### Text section
What makes a good franchise lawyer?

01 November 2007

The title of this introduction to this year's listing of the best franchise lawyers in the world may be a bit jarring to the ears. In most cases, and for most purposes, those attributes which make for a good lawyer, and especially a good commercial lawyer, will also dictate what makes a good franchise lawyer.

But the very notion of franchise law as a specialty is so new and so undeveloped in some parts of the world that one can argue that there are some quite different considerations to take in mind than in a traditional commercial undertaking. Different people will have different ideas as to the ingredients. Here is my effort at describing characteristics to look for when seeking the right lawyer to handle your franchise transaction or dispute, especially in a jurisdiction other than your own.

WHAT DO OTHER PEOPLE SAY ABOUT THE LAWYER?


This is a field of law where there are few recognised credentials (in almost no place in the world is it a recognised specialty, there are still relatively few courses in franchise law given in major universities, there is no equivalent of a College of Trial Lawyers). Thus, one has little alternative but to turn to the views of others.

### Directives
- 1) For each statement, decide whether the franchise lawyer article supports it. Answer yes or no, and quote the words from the article that settle it.
(a) Franchise law is a recognised specialty in most parts of the world.
(b) The qualities of a good commercial lawyer usually also determine what makes a good franchise lawyer.
(c) Franchise law has no equivalent of a College of Trial Lawyers.
- 2) Answer these questions using the franchise lawyer article:
(a) What date does the article carry?
(b) Who is ranked in this year's listing that the article introduces?
(c) With few recognised credentials available, what does one have little alternative but to do?
- 3) Reproduce the part of the franchise lawyer article starting at "01 November 2007" and ending at "ABOUT THE LAWYER?", word for word.
Rely on the franchise lawyer article alone for your answers.

### Stored data
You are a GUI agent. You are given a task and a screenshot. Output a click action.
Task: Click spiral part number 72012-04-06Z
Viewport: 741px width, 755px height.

### Answers in order
- 1)
(a) No: "in almost no place in the world is it a recognised specialty"
(b) Yes: "those attributes which make for a good lawyer, and especially a good commercial lawyer, will also dictate what makes a good franchise lawyer"
(c) Yes: "there is no equivalent of a College of Trial Lawyers"

- 2)
(a) 01 November 2007
(b) The best franchise lawyers in the world
(c) Turn to the views of others

- 3)
01 November 2007

The title of this introduction to this year's listing of the best franchise lawyers in the world may be a bit jarring to the ears. In most cases, and for most purposes, those attributes which make for a good lawyer, and especially a good commercial lawyer, will also dictate what makes a good franchise lawyer.

But the very notion of franchise law as a specialty is so new and so undeveloped in some parts of the world that one can argue that there are some quite different considerations to take in mind than in a traditional commercial undertaking. Different people will have different ideas as to the ingredients. Here is my effort at describing characteristics to look for when seeking the right lawyer to handle your franchise transaction or dispute, especially in a jurisdiction other than your own.

WHAT DO OTHER PEOPLE SAY ABOUT THE LAWYER?